Bab 2

Apa yang ditakutkan menjadi kenyataan. Luna memberinya ruang dan jarak untuk bertemu. Persahabatan mereka merenggang. Gandhi menyesali perbuatannya. Tidak seharusnya ia ceroboh, seenaknya menaruh isi hatinya didalam secarik kertas yang nantinya akan ditemukan oleh Luna.

“Maafkan aku, Lun,” Gandhi memohon kepada Luna untuk tidak memutuskan persahabatan. Gandhi tidak bisa hidup tanpa Luna.

“Kenapa harus aku, Gandhi?” matanya berkaca-kaca.

“Ini bukan rencanaku, Luna. Perasaan itu tumbuh begitu saja.” Ia menyesal.

“Sejak kapan?” ia menatap nanar.

“Sejak pertama kali bertemu.” Jawabnya jujur. Luna memijit kepalanya yang dirasa begitu sakit. Ia tidak menyangka jika sahabatnya telah memendam perasaan kepadanya sejak lama.

“Kamu tidak perlu khawatir, Luna. Aku sudah terbiasa memendam perasaanku. Abaikan saja perasaanku dan tetaplah menjadi sahabatku seperti dulu. Jangan ada yang berubah. Aku mohon,” suaranya bergetar penuh harap. Luna terdiam. Ia menyembunyikan wajahnya dengan kedua telapak tangan.

Arez meninju batang pohon yang ada didekatnya. Ia meringis kesakitan karena batang pohon itu terlalu keras. Mulutnya tak berhenti memaki. Rasanya emosi itu sudah menggelegak di dadanya dan tak dapat dibendung lagi ia berlari dengan membabi buta. Menarik kerah seseorang di depannya dan ‘BUGH!’ meninju wajahnya berkali-kali. Luna menjerit panik. Tubuhnya gemetar. Dilihatnya Arez yang sedang menghajar Gandhi tanpa ampun di hadapannya.

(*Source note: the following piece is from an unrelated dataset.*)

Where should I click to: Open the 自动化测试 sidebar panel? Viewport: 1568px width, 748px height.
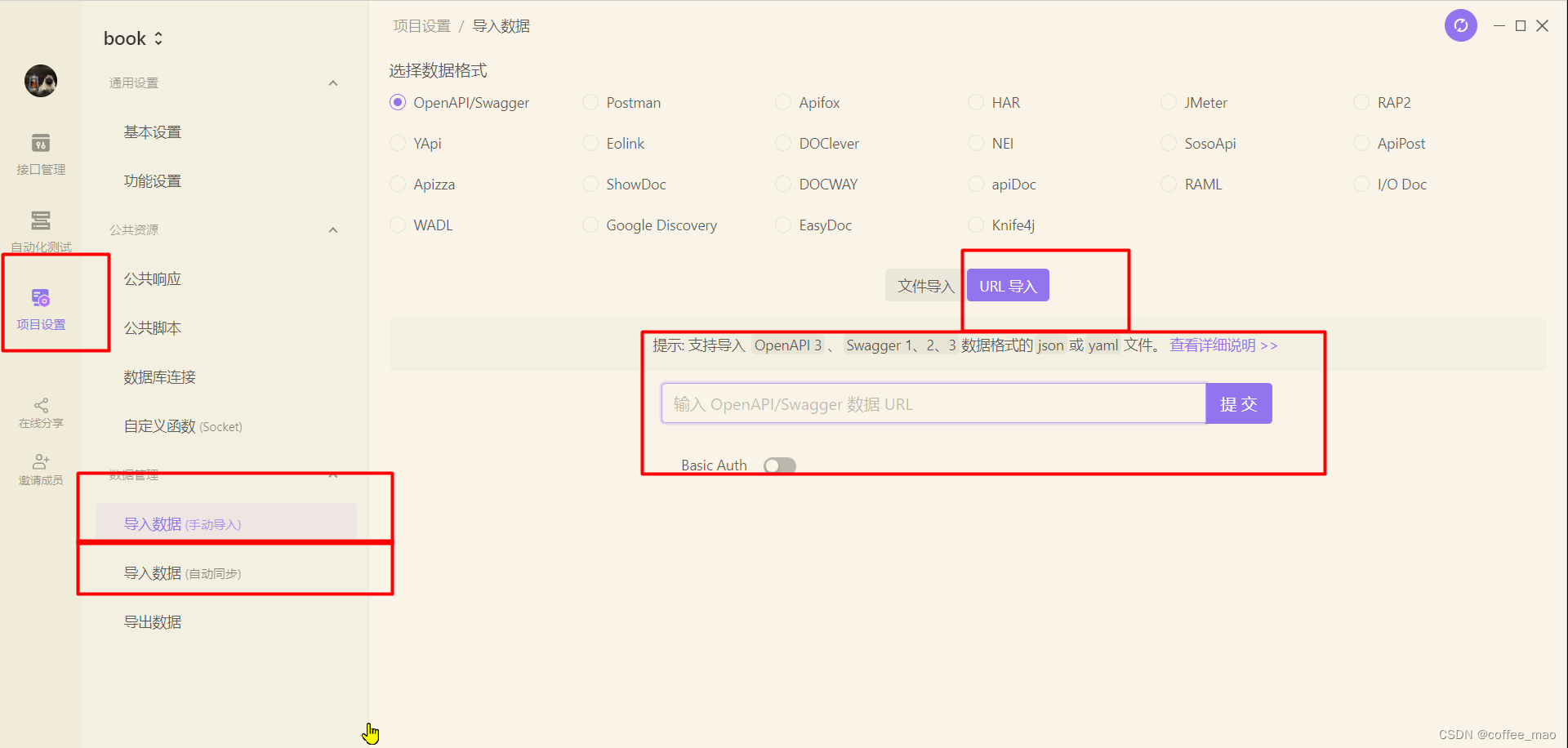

“STOP!!” jeritnya sambil menutup telinga. Arez menghentikan pukulannya, menoleh ke arah Luna dengan sorot mata tajam. Luna menciut. Ia begidig melihat tatapan tajam Arez. Luna memundurkan kakinya tiga langkah kebelakang. Arez berjalan mendekatinya. Ia sudah tertutup nafsu amarah. Lupa jika Luna adalah kekasihnya. Dicengkeramnya wajah Luna sehingga Luna kesakitan.

“Wanita murahan!” makinya. Tangannya kanannya terangkat, siap untuk menggampar wajah Luna. Namun sebelum tangan itu mendarat di wajah Luna, sebuah tangan lain menangkapnya.

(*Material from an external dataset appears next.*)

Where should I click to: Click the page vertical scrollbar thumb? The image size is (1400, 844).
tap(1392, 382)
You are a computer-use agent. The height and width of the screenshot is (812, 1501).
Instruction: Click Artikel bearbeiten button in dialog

“Laki-laki pengecut beraninya memukul wanita!” teriaknya. Api amarah dalam tubuh Arez semakin membeludak. Ia menghajar Gandhi bertubi-tubi hingga wajahnya babak belur. Darah mengucur dari pelipisnya yang robek akibat pukulan Arez. Luna syock, ia menangis sejadi-jadinya. Hingga tak mampu lagi bersuara. Luna jatuh terduduk di tanah. Kakinya mendadak lemas.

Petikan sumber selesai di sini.